**EXERCISE AIM**
From the material below, reproduce exactly the stretch of lines that begins with the line holding "The height and" and ends with the line holding "Click the Edward Norton entry", skipping the pictures.

**DATA FOR ANALYSIS**
--- START ---

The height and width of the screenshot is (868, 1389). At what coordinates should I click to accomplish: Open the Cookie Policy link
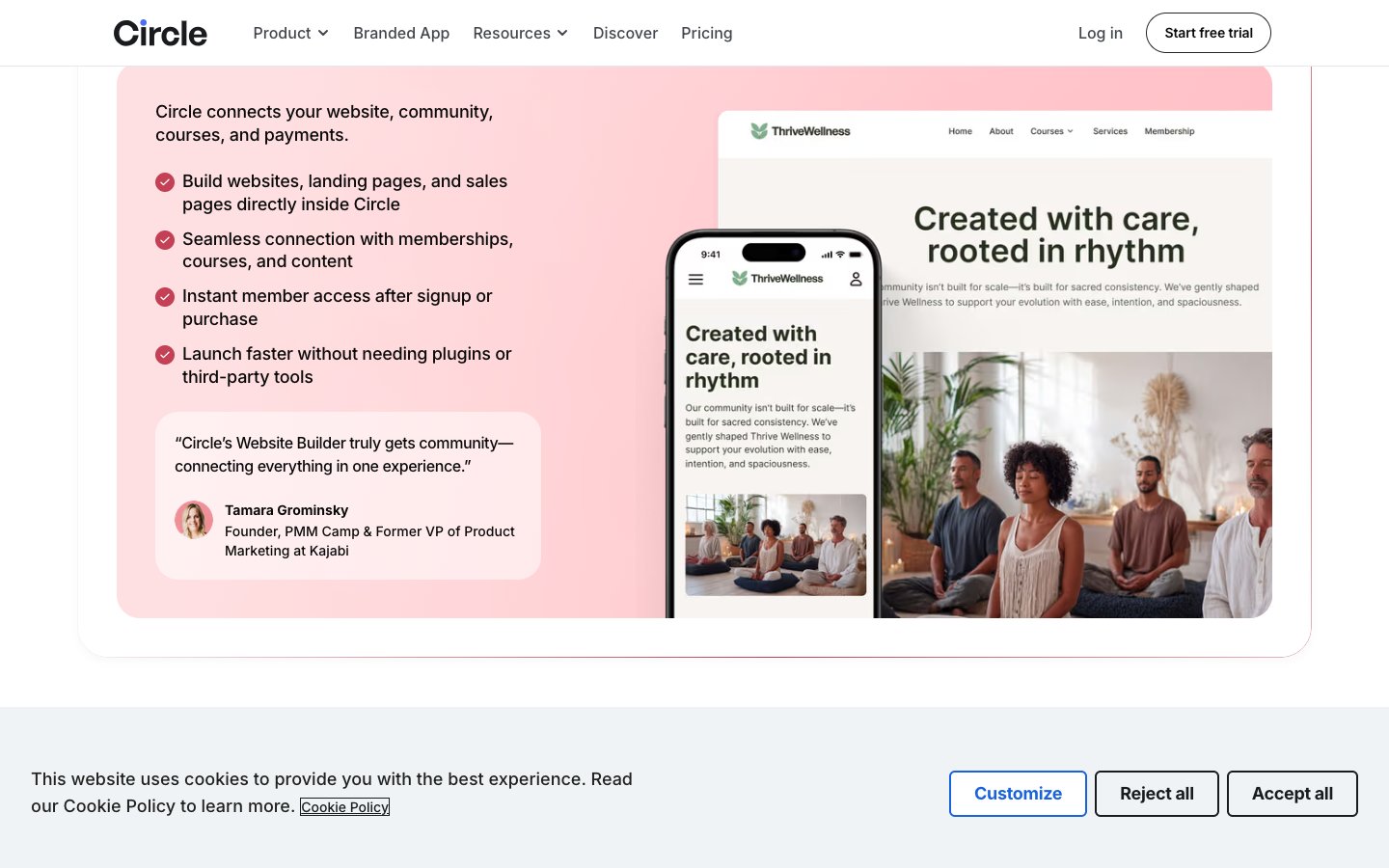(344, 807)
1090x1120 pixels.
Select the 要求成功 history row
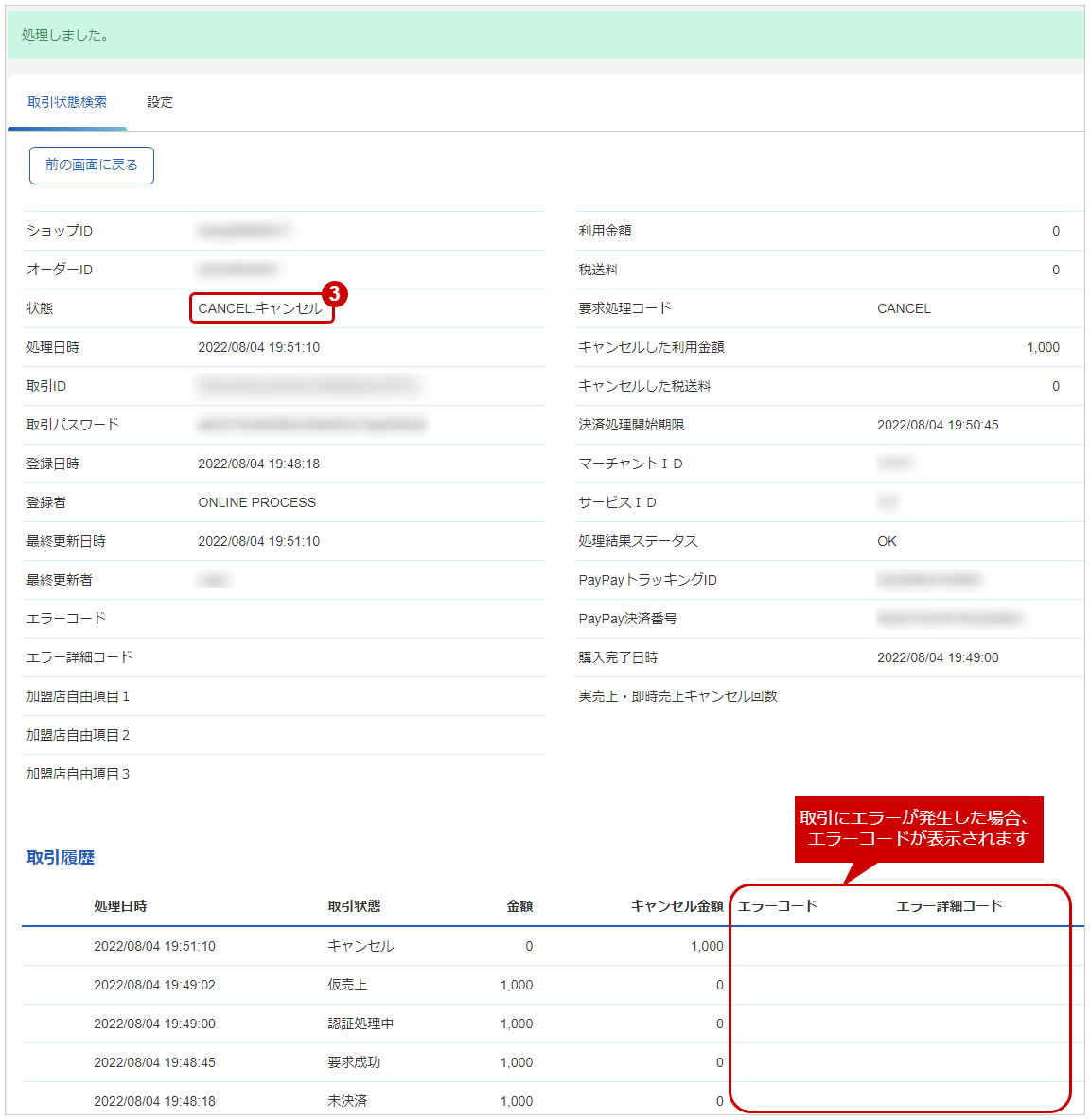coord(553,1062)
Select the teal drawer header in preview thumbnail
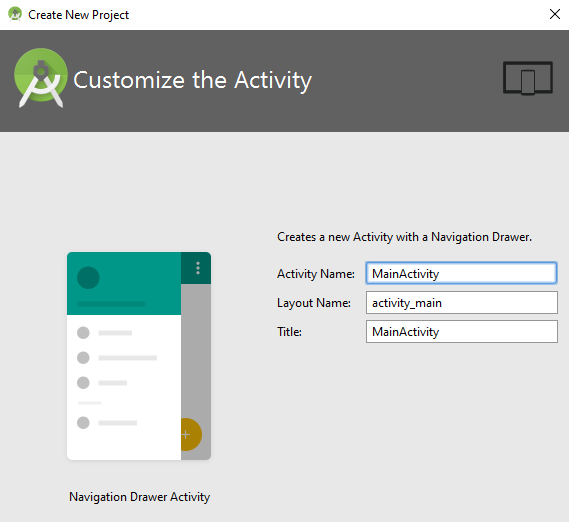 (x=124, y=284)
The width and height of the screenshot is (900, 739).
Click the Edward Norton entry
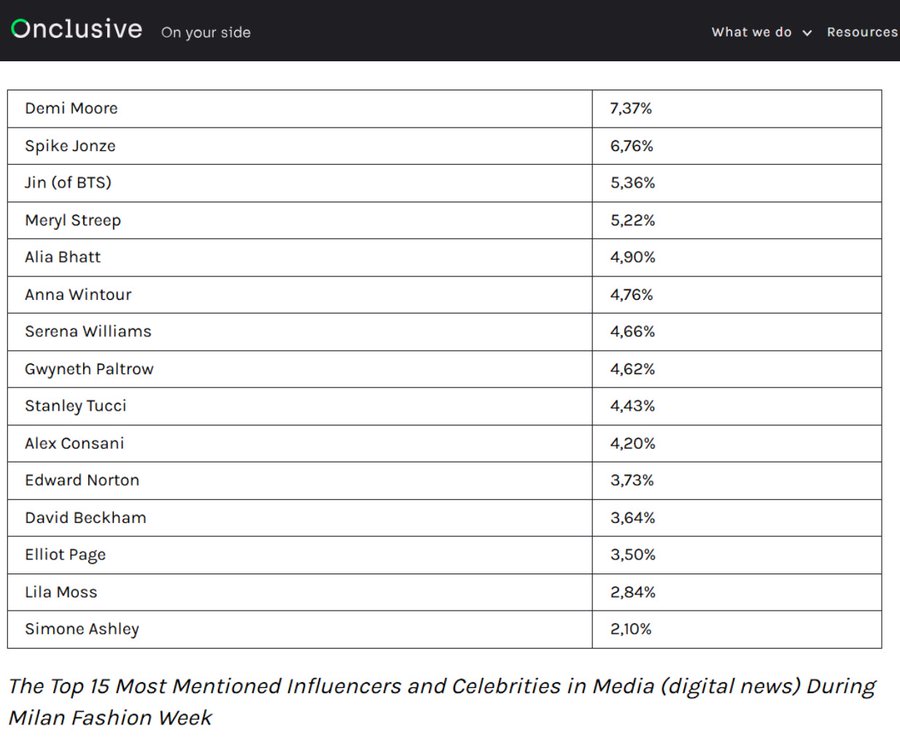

--- END ---
--- START ---

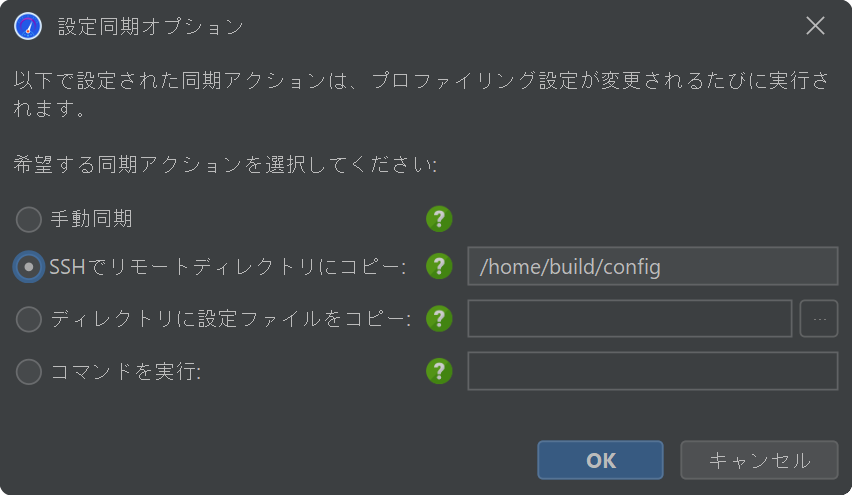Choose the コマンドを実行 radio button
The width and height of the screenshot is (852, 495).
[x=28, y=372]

--- END ---

**TASK OUTPUT**
The height and width of the screenshot is (868, 1389). At what coordinates should I click to accomplish: Open the Cookie Policy link
(344, 807)
1090x1120 pixels.
Select the 要求成功 history row
coord(553,1062)
Select the teal drawer header in preview thumbnail
 (x=124, y=284)
The width and height of the screenshot is (900, 739).
Click the Edward Norton entry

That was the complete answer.